Referendum Costituzionale, in Umbria confronti e scontri sul “si” o sul “no”

Il referendum costituzionale riguarda tutti noi, dai più piccoli Comuni ai più grandi Consigli regionali

Referendum Costituzionale, in Umbria confronti e scontri sul “si” o sul “no”

Referendum Costituzionale, in Umbria confronti e scontri sul “si” o sul “no”. Il “si” o il “no”? Una questione di coscienza individuale e non di schieramenti di partito. Significative, anche se discutibili, le motivazioni che inducono i vari personaggi politici su posizioni individuali che li vedono da una parte o dall’altra, pur sventolando una determinata bandiera, senza tenere conto di chi, per loro, detta delle direttive (vedi Pera e Urbani per un “si” da destra o D’alema per un “no” da sinistra fino ad arrivare al dualismo dell’Udc o alla presa di posizione di Marino venuto fuori dal processo con il dente avvelenato contro Renzi e il PD).

Molto più importanti sono gli effetti che queste posizioni producono nel concetto di trasversalità delle ideologie politiche. Un concetto altamente significativo su ciò che “Perugia; Social City” vuole dimostrare e cioè che non è più concepibile una presa di posizione, su argomenti o atteggiamenti politici, che sia determinata in ottemperanza di un comando ideologico, tipico atto di un imposizione sociale, psicologica e morale delle vecchie oligarchie delle quali ancora ne sono pervase le obsolete e deleterie ideologie di tutta la politica attuale (rilevabile dall’evidente danno che procurano alla Nazione, il quale, è alla vista di tutti) che va: dal sottile ma devastante atteggiamento dello schieramento della sinistra all’ingiustificata e martellante posizione ufficiale della destra, passando per l’impostazione arrogante data della Lega Nord e dal procedere a testuggine del M5S che considera eretici coloro che non rispettano le direttive imposte dall’alto.

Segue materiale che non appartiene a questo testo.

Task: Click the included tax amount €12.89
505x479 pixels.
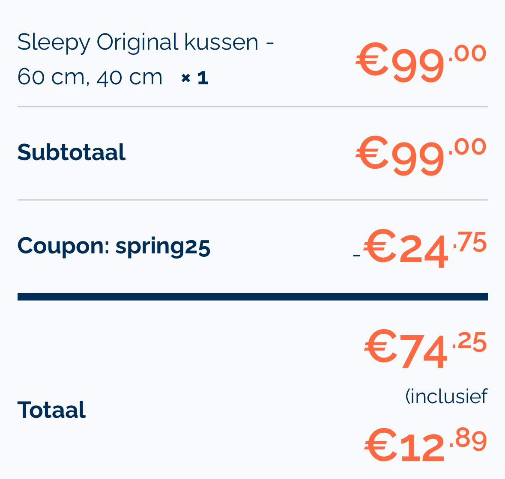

Si sta parlando di un argomento concreto come il referendum costituzionale che riguarda inevitabilmente tutti noi, dai più piccoli Comuni ai più grandi Consigli regionali il quale cambierà, se il si avrà la meglio, in un modo definitivo e significativo, l’assetto costituzionale che abbiamo avuto fino ad ora da quel lontano primo gennaio 1948.

Per un così grande cambiamento del nostro Paese non possiamo essere soggetti passivi lasciandolo totalmente in mano alle formazioni politiche che, spiegandolo e valutandolo dalle loro angolazioni soggettive, non danno nessuna garanzia nel giudicare cosa è meglio o no per l’Italia. La valutazione che spetta a noi cittadini dare e il voto che ne consegue, deve essere il risultato delle nostre sensazioni e della nostra coscienza, senza tenere in nessun conto le pressioni che potrebbero essere fatte da altri soggetti. Non volgiamo e non possiamo essere automi nelle mani di chi vorrebbe tenerci la matita al momento del voto.